--- SUPPLIED DATA Enclosed Below ---

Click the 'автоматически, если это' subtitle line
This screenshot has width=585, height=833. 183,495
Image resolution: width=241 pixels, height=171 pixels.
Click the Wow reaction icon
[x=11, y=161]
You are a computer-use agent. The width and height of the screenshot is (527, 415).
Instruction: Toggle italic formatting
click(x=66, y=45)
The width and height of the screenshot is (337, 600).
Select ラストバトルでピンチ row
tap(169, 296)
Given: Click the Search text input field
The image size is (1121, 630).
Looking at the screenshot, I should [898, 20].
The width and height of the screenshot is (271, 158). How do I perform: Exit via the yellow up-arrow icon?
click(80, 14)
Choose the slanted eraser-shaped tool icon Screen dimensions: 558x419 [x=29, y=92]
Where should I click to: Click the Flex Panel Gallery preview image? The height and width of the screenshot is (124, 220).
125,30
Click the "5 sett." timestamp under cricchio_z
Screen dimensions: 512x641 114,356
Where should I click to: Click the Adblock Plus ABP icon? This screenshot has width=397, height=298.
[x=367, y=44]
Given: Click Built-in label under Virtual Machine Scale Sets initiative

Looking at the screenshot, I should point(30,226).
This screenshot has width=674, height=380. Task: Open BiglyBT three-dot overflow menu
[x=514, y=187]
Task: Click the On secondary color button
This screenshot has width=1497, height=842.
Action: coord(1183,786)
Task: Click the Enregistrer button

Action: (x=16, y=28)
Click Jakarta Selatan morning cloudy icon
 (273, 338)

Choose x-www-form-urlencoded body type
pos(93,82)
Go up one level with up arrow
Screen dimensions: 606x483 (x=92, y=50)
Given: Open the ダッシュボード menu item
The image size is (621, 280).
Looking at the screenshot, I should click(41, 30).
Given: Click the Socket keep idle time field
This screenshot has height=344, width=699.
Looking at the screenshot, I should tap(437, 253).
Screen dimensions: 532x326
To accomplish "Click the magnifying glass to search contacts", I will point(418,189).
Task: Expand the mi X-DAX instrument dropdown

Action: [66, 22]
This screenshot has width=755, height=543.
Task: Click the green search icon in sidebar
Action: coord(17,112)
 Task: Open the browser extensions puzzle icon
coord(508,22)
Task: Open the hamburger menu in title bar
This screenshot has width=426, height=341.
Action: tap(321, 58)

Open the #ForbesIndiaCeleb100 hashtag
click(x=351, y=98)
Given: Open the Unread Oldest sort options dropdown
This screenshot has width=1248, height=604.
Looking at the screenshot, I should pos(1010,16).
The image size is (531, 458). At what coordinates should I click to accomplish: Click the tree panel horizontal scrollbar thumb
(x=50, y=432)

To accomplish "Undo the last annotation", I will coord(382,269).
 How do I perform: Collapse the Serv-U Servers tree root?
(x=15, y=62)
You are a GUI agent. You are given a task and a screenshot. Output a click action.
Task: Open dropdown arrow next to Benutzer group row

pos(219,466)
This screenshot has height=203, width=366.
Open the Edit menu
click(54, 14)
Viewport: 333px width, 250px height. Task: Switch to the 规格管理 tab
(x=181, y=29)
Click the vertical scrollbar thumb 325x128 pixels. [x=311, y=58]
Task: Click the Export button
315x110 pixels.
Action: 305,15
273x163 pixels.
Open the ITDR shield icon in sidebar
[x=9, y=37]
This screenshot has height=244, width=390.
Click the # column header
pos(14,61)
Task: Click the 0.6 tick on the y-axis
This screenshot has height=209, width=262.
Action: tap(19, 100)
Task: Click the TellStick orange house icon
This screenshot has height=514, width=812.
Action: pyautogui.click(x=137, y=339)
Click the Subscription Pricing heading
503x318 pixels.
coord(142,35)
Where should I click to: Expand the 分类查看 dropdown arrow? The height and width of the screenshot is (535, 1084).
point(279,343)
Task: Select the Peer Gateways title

--- End of Enclosed SUPPLIED DATA ---

• _PROBLEM DESCRIPTION_
Take the entries above and transcribe them in full.

• _ANSWER FOR THE TASK_
Click the 'автоматически, если это' subtitle line
This screenshot has width=585, height=833. 183,495
Image resolution: width=241 pixels, height=171 pixels.
Click the Wow reaction icon
[x=11, y=161]
You are a computer-use agent. The width and height of the screenshot is (527, 415).
Instruction: Toggle italic formatting
click(x=66, y=45)
The width and height of the screenshot is (337, 600).
Select ラストバトルでピンチ row
tap(169, 296)
Given: Click the Search text input field
The image size is (1121, 630).
Looking at the screenshot, I should [898, 20].
The width and height of the screenshot is (271, 158). How do I perform: Exit via the yellow up-arrow icon?
click(80, 14)
Choose the slanted eraser-shaped tool icon Screen dimensions: 558x419 [x=29, y=92]
Where should I click to: Click the Flex Panel Gallery preview image? The height and width of the screenshot is (124, 220).
125,30
Click the "5 sett." timestamp under cricchio_z
Screen dimensions: 512x641 114,356
Where should I click to: Click the Adblock Plus ABP icon? This screenshot has width=397, height=298.
[x=367, y=44]
Given: Click Built-in label under Virtual Machine Scale Sets initiative

Looking at the screenshot, I should point(30,226).
This screenshot has width=674, height=380. Task: Open BiglyBT three-dot overflow menu
[x=514, y=187]
Task: Click the On secondary color button
This screenshot has width=1497, height=842.
Action: coord(1183,786)
Task: Click the Enregistrer button

Action: (x=16, y=28)
Click Jakarta Selatan morning cloudy icon
 (273, 338)

Choose x-www-form-urlencoded body type
pos(93,82)
Go up one level with up arrow
Screen dimensions: 606x483 (x=92, y=50)
Given: Open the ダッシュボード menu item
The image size is (621, 280).
Looking at the screenshot, I should click(41, 30).
Given: Click the Socket keep idle time field
This screenshot has height=344, width=699.
Looking at the screenshot, I should tap(437, 253).
Screen dimensions: 532x326
To accomplish "Click the magnifying glass to search contacts", I will point(418,189).
Task: Expand the mi X-DAX instrument dropdown

Action: [66, 22]
This screenshot has width=755, height=543.
Task: Click the green search icon in sidebar
Action: coord(17,112)
 Task: Open the browser extensions puzzle icon
coord(508,22)
Task: Open the hamburger menu in title bar
This screenshot has width=426, height=341.
Action: tap(321, 58)

Open the #ForbesIndiaCeleb100 hashtag
click(x=351, y=98)
Given: Open the Unread Oldest sort options dropdown
This screenshot has width=1248, height=604.
Looking at the screenshot, I should pos(1010,16).
The image size is (531, 458). At what coordinates should I click to accomplish: Click the tree panel horizontal scrollbar thumb
(x=50, y=432)

To accomplish "Undo the last annotation", I will coord(382,269).
 How do I perform: Collapse the Serv-U Servers tree root?
(x=15, y=62)
You are a GUI agent. You are given a task and a screenshot. Output a click action.
Task: Open dropdown arrow next to Benutzer group row

pos(219,466)
This screenshot has height=203, width=366.
Open the Edit menu
click(54, 14)
Viewport: 333px width, 250px height. Task: Switch to the 规格管理 tab
(x=181, y=29)
Click the vertical scrollbar thumb 325x128 pixels. [x=311, y=58]
Task: Click the Export button
315x110 pixels.
Action: 305,15
273x163 pixels.
Open the ITDR shield icon in sidebar
[x=9, y=37]
This screenshot has height=244, width=390.
Click the # column header
pos(14,61)
Task: Click the 0.6 tick on the y-axis
This screenshot has height=209, width=262.
Action: tap(19, 100)
Task: Click the TellStick orange house icon
This screenshot has height=514, width=812.
Action: pyautogui.click(x=137, y=339)
Click the Subscription Pricing heading
503x318 pixels.
coord(142,35)
Where should I click to: Expand the 分类查看 dropdown arrow? The height and width of the screenshot is (535, 1084).
point(279,343)
Task: Select the Peer Gateways title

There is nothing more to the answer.